To learn more about integration with each of the 3^rd party systems – please read the relevant integration guide.

To adjust the default settings implemented for their UEM, see the integration guides dedicated for each UEM.

SMTP Integration

Go to Settings > Integrations > + > SMTP to configure the dashboard to send emails from the customer’s local domain instead of using the Mobile Security email server.

There are two transport settings: SMTP and SMTPS.

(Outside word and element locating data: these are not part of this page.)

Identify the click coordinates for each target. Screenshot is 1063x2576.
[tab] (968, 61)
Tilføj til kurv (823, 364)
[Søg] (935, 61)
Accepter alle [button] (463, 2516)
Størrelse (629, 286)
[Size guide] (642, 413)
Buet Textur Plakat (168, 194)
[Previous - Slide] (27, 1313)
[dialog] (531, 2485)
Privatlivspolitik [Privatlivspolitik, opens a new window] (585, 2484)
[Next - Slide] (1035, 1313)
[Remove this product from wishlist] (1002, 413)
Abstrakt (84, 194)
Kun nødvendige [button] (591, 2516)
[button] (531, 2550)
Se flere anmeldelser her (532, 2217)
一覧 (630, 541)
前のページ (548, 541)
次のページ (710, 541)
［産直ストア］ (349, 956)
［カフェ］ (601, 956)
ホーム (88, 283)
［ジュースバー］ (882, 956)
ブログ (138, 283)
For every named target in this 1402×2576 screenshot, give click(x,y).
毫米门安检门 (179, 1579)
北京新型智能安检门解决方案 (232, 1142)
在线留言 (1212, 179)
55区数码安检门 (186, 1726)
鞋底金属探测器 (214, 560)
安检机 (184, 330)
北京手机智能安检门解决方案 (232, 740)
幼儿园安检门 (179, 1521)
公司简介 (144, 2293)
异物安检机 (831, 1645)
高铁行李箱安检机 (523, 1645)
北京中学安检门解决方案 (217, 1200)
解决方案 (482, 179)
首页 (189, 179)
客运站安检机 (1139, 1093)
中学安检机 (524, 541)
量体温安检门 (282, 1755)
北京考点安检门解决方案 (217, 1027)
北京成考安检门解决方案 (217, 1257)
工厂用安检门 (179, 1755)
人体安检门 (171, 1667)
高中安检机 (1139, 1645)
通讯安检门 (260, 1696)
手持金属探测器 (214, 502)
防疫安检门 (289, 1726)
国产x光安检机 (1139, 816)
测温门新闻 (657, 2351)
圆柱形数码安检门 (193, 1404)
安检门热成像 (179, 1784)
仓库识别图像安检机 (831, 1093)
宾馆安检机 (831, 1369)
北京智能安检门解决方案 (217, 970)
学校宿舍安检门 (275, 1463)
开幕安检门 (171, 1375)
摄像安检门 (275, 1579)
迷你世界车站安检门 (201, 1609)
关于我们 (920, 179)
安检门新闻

To configure SMTP Settings:

1. Click Add.

   The SMTP Settings pop-up window appears.

   =

2. Select SMTP or SMTPS.

3. Enter the required information and click Save.

Note - You must configure the Firewall settings on the Enterprise’s firewall to allow SMTP or SMTPS from Mobile Security to the enterprise’s SMTP server. The allowed IP addresses are listed in Mobile Security Communication Information.

SMS Sender Name

You cannot configure the SMS sender name. If you previously configured a sender name, the SMS card may still appear in your dashboard; however, it can no longer be edited. To reset it to a default value based on your local regulation, contact Check Point Support.